### Materials provided:

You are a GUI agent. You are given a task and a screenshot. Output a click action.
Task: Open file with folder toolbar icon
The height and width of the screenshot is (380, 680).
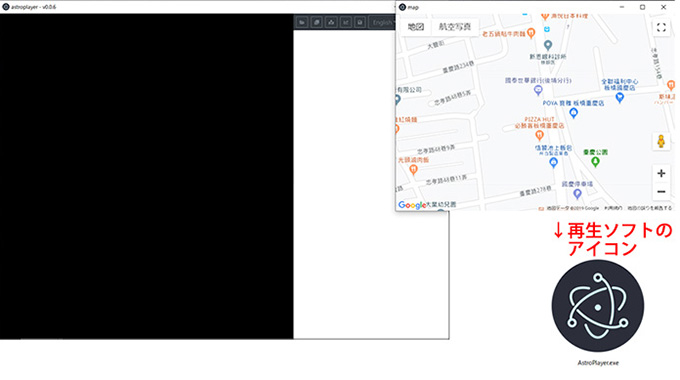point(302,22)
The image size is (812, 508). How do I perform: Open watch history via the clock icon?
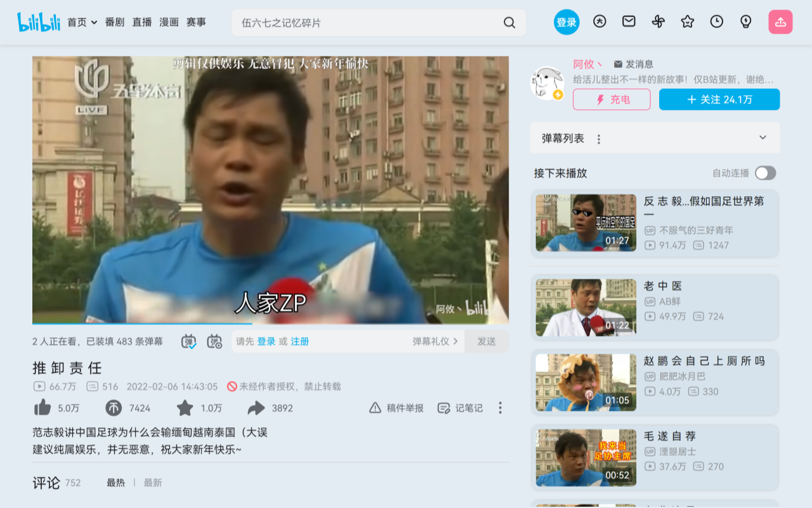click(x=716, y=21)
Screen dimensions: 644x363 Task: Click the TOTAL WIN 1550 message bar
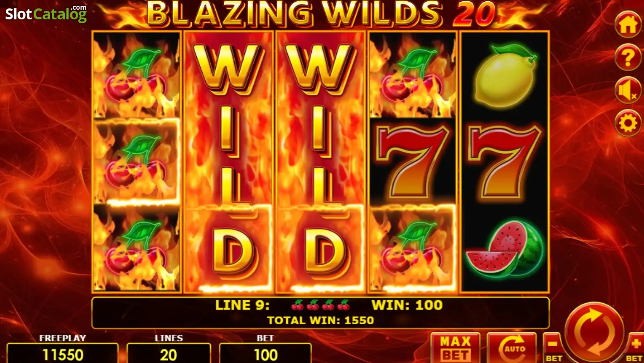(x=321, y=313)
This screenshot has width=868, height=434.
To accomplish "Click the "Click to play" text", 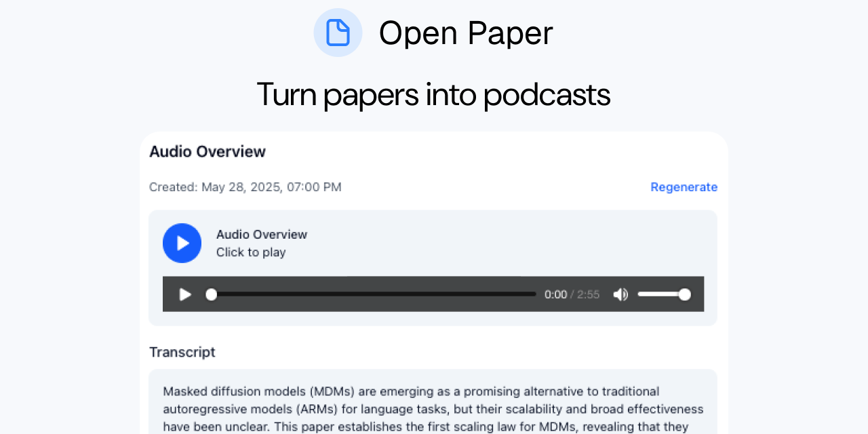I will tap(251, 252).
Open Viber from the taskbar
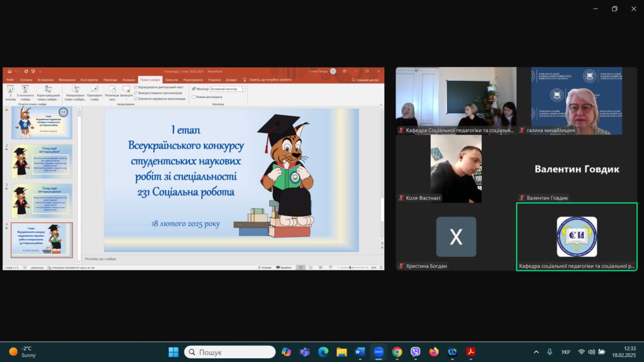This screenshot has width=644, height=362. tap(415, 352)
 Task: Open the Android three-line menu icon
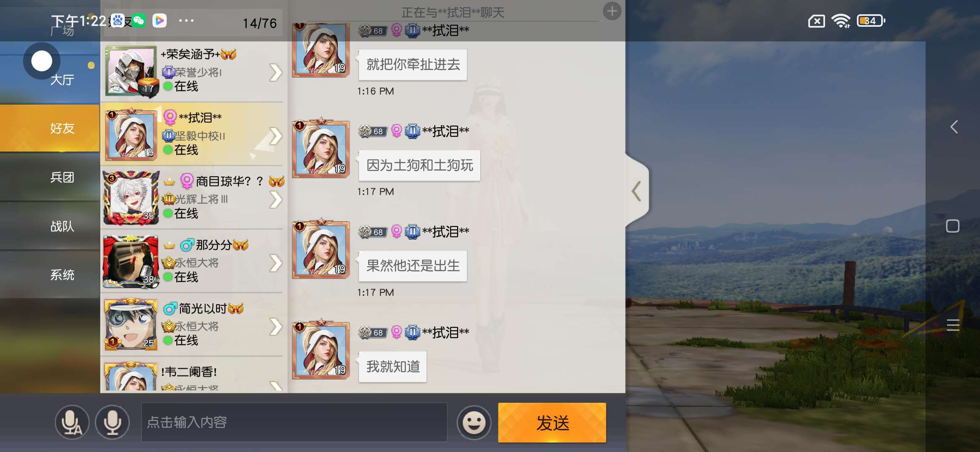tap(953, 325)
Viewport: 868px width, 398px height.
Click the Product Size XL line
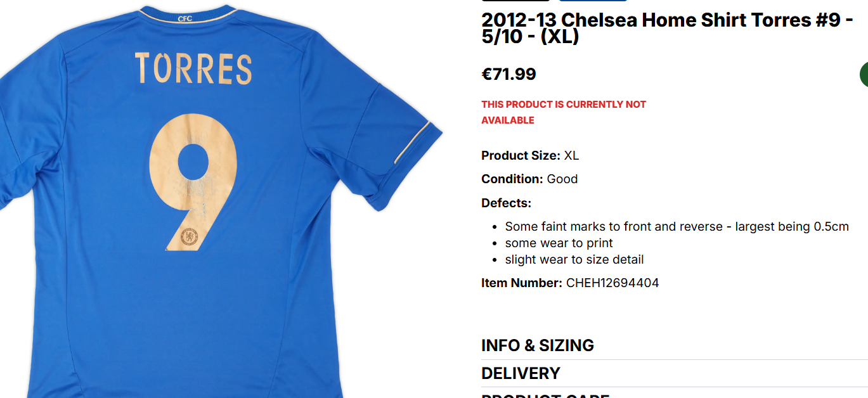pyautogui.click(x=530, y=155)
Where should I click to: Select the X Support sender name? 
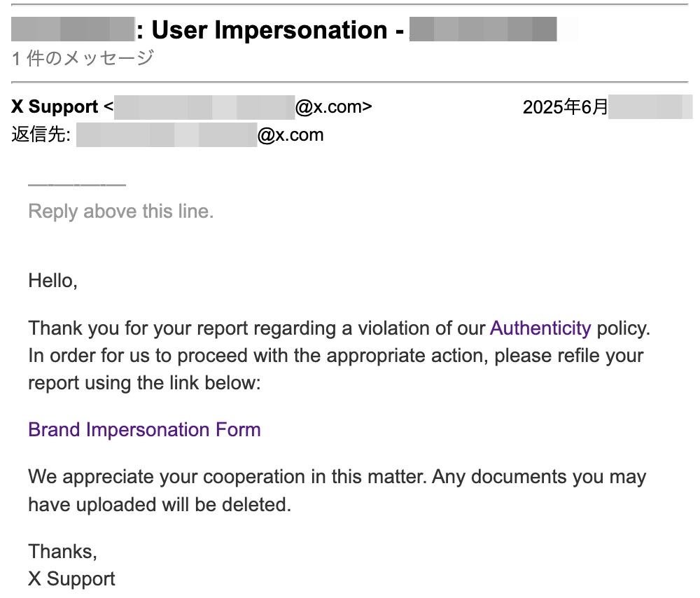point(55,107)
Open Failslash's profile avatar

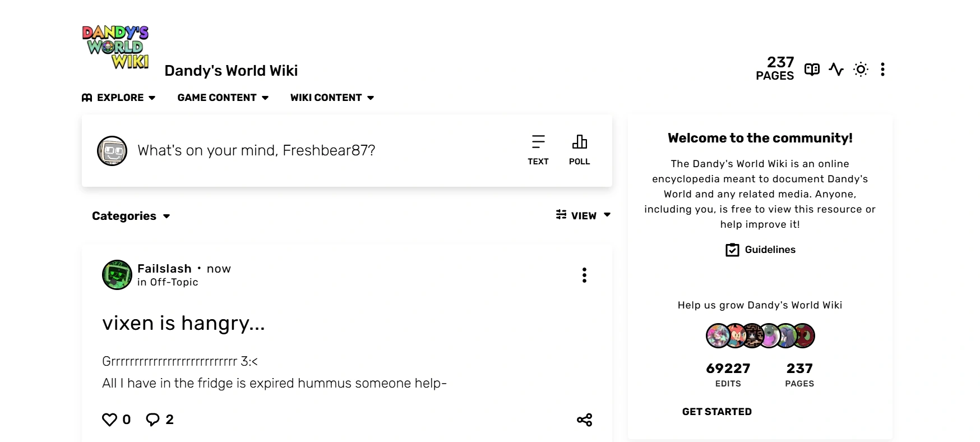pyautogui.click(x=117, y=275)
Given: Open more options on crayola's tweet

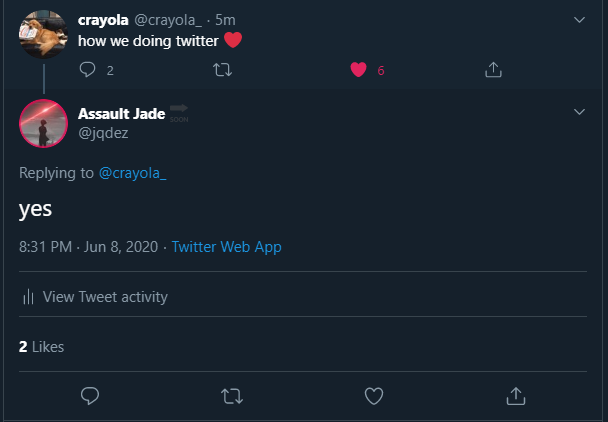Looking at the screenshot, I should coord(579,19).
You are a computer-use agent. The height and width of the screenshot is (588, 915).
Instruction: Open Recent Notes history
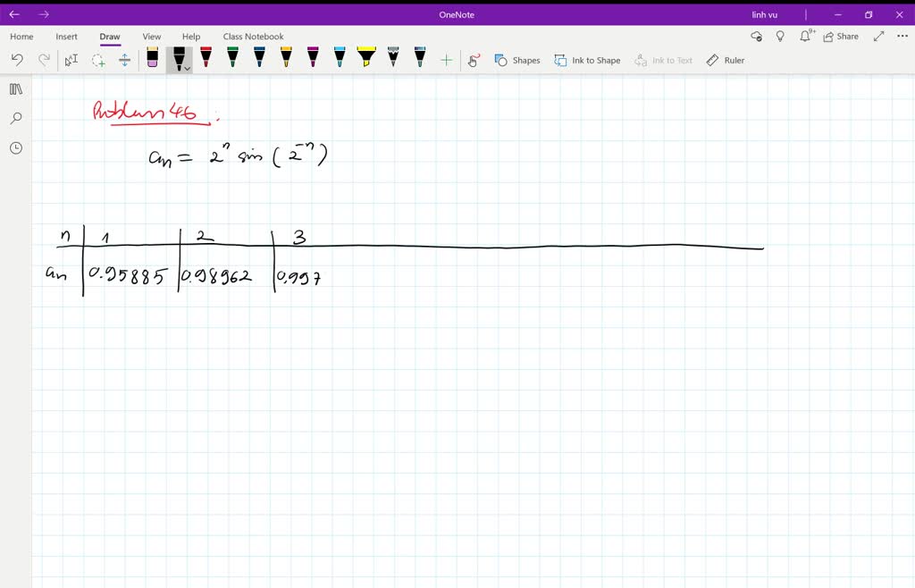[x=15, y=148]
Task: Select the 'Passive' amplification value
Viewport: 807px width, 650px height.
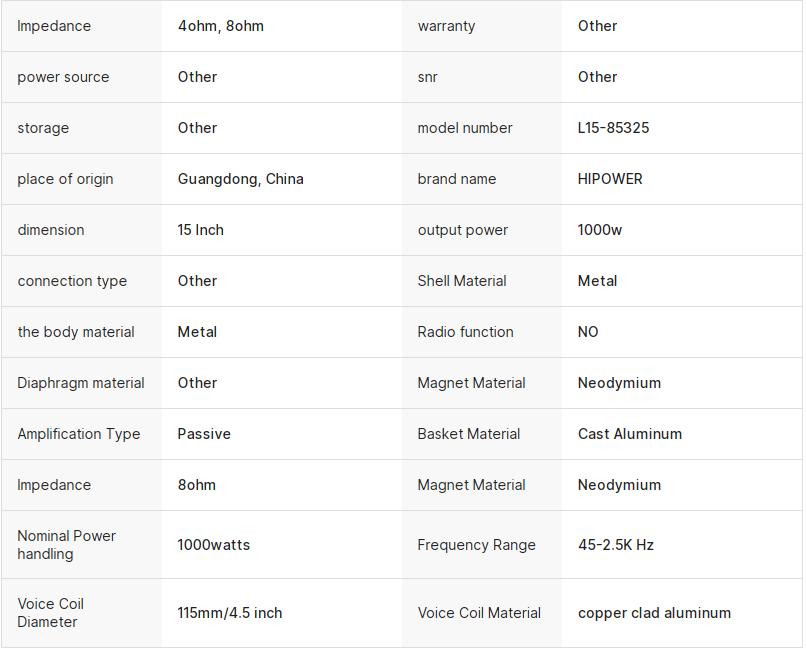Action: click(204, 433)
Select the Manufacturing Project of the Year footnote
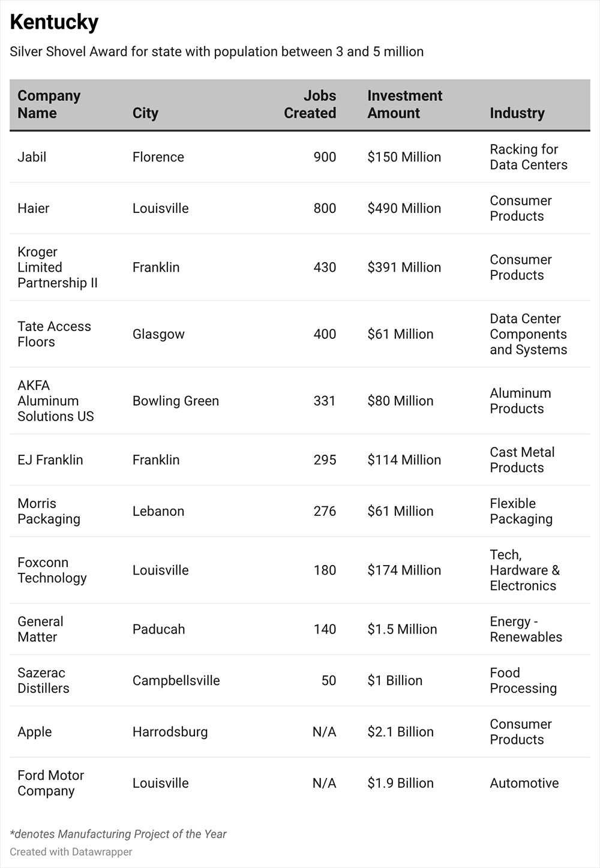600x868 pixels. (118, 834)
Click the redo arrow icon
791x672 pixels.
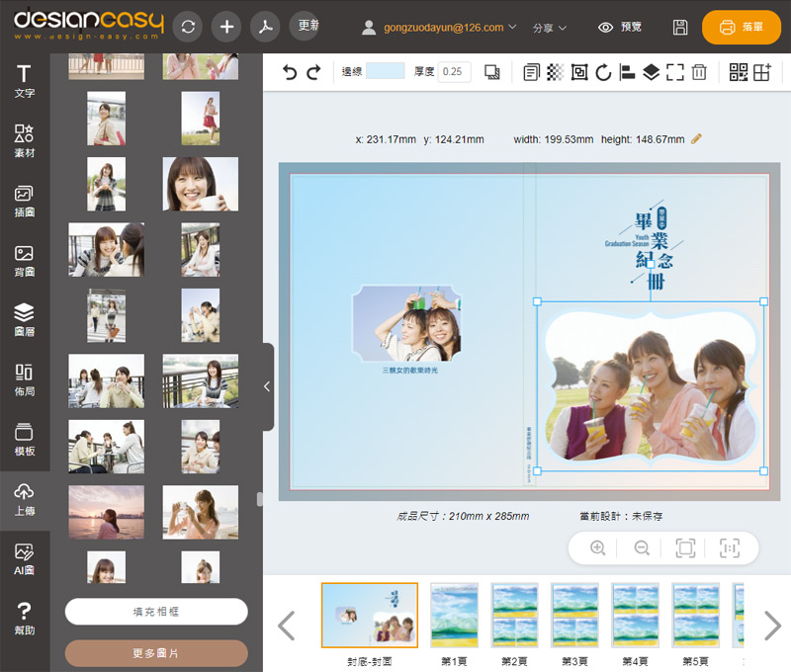click(x=313, y=72)
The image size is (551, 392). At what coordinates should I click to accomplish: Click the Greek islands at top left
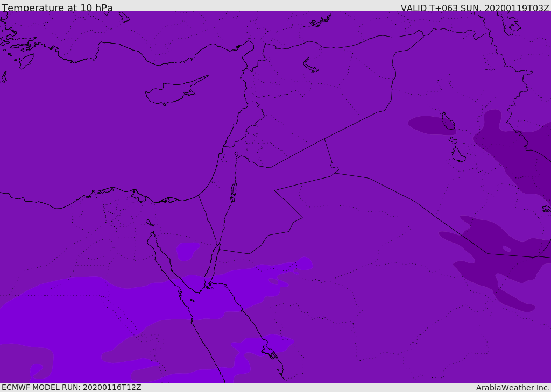point(18,46)
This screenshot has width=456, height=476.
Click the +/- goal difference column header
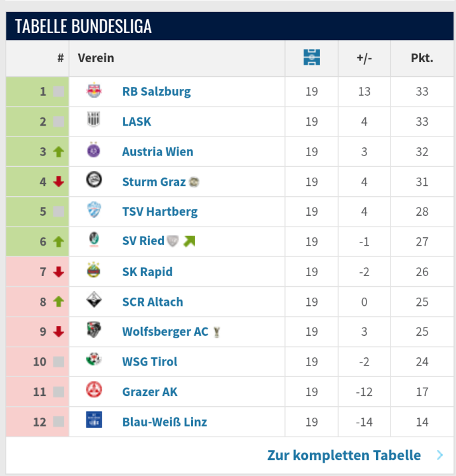coord(364,58)
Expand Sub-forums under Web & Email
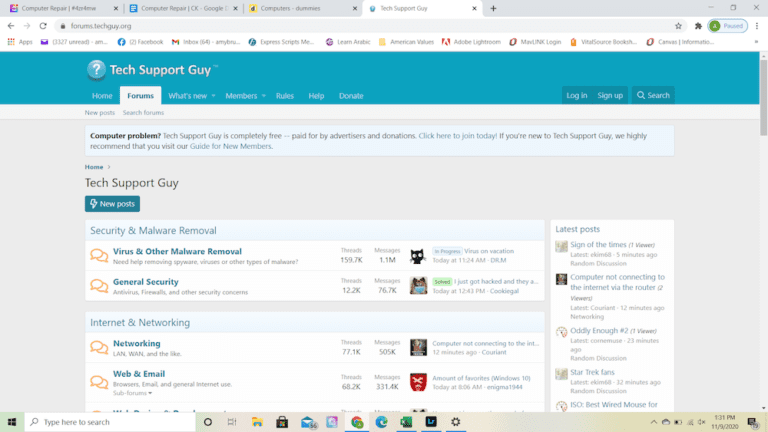 click(132, 394)
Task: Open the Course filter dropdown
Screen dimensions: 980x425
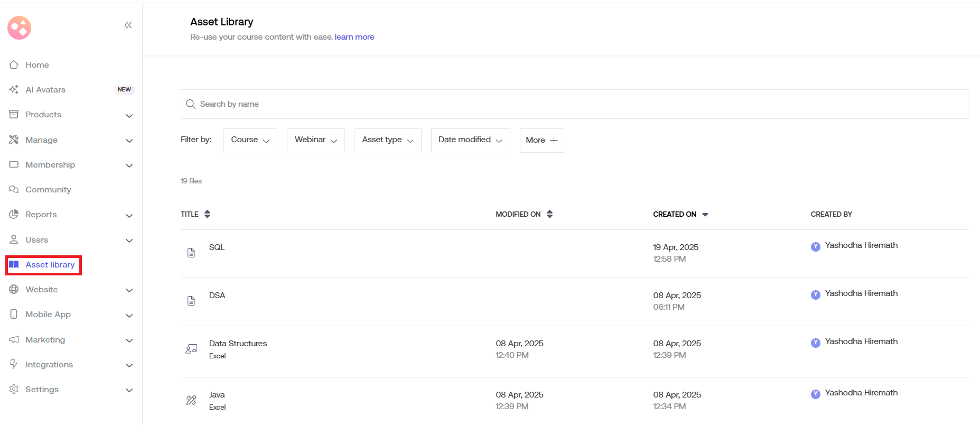Action: 250,140
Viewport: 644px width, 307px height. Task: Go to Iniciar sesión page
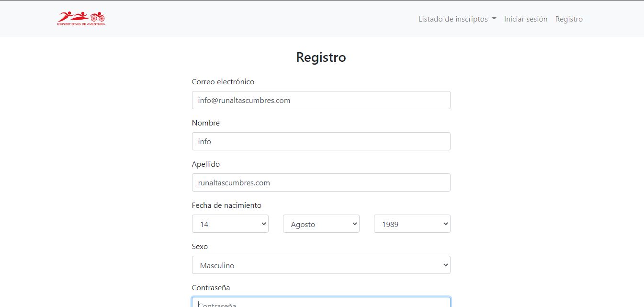click(x=526, y=19)
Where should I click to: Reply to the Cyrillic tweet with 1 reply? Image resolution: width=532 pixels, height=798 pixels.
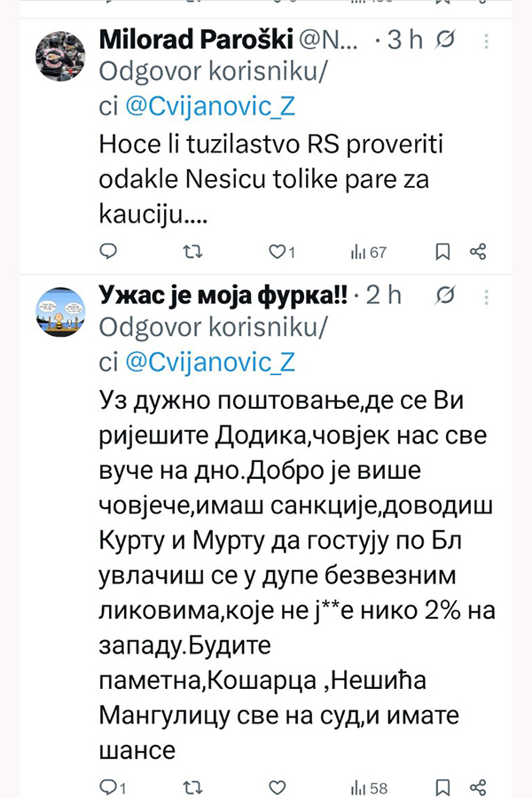click(112, 786)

### What needs to be done:
Begin at the line containing "Expand Sub-forums under Web & Email" and stop at the last line of the data. Repeat only those lines, exactly, and leave out the pictures.

### The completed task:
Expand Sub-forums under Web & Email
 click(132, 394)
Task: Open the Course filter dropdown
Screen dimensions: 980x425
Action: 250,140
Viewport: 644px width, 307px height. Task: Go to Iniciar sesión page
click(x=526, y=19)
Where should I click to: Reply to the Cyrillic tweet with 1 reply? Image resolution: width=532 pixels, height=798 pixels.
click(112, 786)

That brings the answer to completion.